# Use Case - Stores, Hexbin and Distributor Relationship
## Part Two - Analysis

We will demonstrate some of the key geospatial functionality in Python using the data that we have previously prepared - primarily the store location data, market optimization data and distributor location data. We will look through some of the spatial analysis that we can conduct and aggregate our information in a way that supports the analysts with organized data ready for reporting or for feature engineering of a machine learning model. Additionally, the output of these datasets are exportable to AWS Athena, Aurora and Redshift for integration with other business analytics services. 

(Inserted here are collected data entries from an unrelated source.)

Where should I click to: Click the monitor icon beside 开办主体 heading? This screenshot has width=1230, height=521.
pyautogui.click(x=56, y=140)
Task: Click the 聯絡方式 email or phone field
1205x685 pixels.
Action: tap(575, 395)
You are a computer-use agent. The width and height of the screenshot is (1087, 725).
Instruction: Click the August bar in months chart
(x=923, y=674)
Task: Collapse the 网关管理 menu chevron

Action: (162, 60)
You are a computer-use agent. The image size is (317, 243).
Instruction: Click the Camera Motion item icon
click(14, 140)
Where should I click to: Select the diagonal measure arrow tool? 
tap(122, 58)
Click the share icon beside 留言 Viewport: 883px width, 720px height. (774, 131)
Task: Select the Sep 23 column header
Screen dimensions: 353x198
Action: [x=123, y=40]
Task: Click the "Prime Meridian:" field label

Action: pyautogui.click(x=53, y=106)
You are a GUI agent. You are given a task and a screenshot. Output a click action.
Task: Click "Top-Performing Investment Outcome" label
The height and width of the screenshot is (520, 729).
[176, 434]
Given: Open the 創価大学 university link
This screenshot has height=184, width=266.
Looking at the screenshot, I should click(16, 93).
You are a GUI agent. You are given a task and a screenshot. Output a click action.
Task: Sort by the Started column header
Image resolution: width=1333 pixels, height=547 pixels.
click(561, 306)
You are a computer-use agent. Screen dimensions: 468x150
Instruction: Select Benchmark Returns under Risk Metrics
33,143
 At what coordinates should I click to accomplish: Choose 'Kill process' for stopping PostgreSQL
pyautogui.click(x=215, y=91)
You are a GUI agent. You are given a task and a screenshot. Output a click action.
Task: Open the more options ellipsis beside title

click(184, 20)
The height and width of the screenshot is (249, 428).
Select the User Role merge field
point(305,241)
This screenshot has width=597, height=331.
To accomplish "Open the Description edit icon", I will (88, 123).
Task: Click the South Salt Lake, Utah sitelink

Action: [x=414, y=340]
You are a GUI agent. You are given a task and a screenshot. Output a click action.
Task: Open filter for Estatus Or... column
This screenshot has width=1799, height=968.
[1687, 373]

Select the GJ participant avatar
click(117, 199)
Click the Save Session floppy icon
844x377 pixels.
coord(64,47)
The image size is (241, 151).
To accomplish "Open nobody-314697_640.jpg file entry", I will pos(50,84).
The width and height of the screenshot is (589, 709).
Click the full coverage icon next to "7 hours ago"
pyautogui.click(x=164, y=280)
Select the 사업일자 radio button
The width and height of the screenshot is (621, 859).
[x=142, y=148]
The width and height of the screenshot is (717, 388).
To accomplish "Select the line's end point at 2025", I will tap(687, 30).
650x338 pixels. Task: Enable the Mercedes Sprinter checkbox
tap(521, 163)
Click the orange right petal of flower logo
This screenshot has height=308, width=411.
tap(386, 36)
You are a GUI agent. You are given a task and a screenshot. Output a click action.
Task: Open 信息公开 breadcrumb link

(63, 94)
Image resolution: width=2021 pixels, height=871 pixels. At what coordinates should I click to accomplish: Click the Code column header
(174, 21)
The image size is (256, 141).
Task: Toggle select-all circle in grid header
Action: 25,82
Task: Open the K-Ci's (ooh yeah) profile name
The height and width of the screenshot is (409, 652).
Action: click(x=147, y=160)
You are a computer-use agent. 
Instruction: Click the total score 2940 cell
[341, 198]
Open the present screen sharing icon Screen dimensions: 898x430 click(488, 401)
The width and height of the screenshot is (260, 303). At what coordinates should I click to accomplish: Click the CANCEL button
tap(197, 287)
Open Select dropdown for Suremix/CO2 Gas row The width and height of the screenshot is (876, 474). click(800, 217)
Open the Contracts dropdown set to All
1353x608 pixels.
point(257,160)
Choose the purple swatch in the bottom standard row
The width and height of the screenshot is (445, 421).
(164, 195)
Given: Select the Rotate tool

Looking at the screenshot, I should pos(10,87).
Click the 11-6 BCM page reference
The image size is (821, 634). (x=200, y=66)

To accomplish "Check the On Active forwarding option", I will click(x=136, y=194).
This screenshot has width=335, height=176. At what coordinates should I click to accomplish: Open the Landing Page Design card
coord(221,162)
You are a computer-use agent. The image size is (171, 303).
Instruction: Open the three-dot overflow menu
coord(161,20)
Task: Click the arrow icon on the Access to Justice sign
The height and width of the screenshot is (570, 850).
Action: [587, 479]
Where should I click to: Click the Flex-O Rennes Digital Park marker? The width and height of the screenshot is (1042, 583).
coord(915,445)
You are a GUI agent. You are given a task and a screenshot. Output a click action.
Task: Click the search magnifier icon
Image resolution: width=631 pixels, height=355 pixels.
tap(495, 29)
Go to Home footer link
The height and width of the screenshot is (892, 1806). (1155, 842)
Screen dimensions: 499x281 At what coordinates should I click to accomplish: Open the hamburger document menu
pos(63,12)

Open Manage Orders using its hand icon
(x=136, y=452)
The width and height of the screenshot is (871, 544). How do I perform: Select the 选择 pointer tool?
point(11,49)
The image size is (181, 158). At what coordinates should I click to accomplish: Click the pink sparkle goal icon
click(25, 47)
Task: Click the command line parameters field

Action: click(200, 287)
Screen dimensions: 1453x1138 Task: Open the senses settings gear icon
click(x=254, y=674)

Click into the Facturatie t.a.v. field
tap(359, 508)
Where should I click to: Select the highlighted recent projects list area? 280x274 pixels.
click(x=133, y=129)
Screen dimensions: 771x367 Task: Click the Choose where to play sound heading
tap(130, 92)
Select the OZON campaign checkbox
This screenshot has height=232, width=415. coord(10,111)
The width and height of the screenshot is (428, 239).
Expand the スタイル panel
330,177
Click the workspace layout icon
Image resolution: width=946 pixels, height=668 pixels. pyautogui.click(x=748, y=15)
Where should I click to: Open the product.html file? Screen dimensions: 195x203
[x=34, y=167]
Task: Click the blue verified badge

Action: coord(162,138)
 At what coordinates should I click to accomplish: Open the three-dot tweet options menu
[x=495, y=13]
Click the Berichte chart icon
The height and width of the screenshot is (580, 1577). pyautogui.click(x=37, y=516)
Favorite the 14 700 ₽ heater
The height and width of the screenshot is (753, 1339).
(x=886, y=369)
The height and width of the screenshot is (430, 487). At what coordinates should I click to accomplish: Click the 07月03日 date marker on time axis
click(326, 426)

The spatial functionality in these notebooks can be done in-line with the ETL process, in order to simplify the end goal of extracting meaningful insights from geospatial data. In general, working with Python, R or Alteryx for geospatial modeling is far simpler and more reliable than in SQL. However, by pre-processing the data and doing the detailed modeling in the ETL phase, we can output data that is 'analyst-friendly'.  

### Use Case 

We will start by organizing our information in a way that simplifies the analytical process. Our store location, market optimization and distributor location data are all `POINT` spatial datasets. Additionally, we will bring in a low-resolution state dataset to provide a useful filter that assists in filtering data and reducing our computational space. 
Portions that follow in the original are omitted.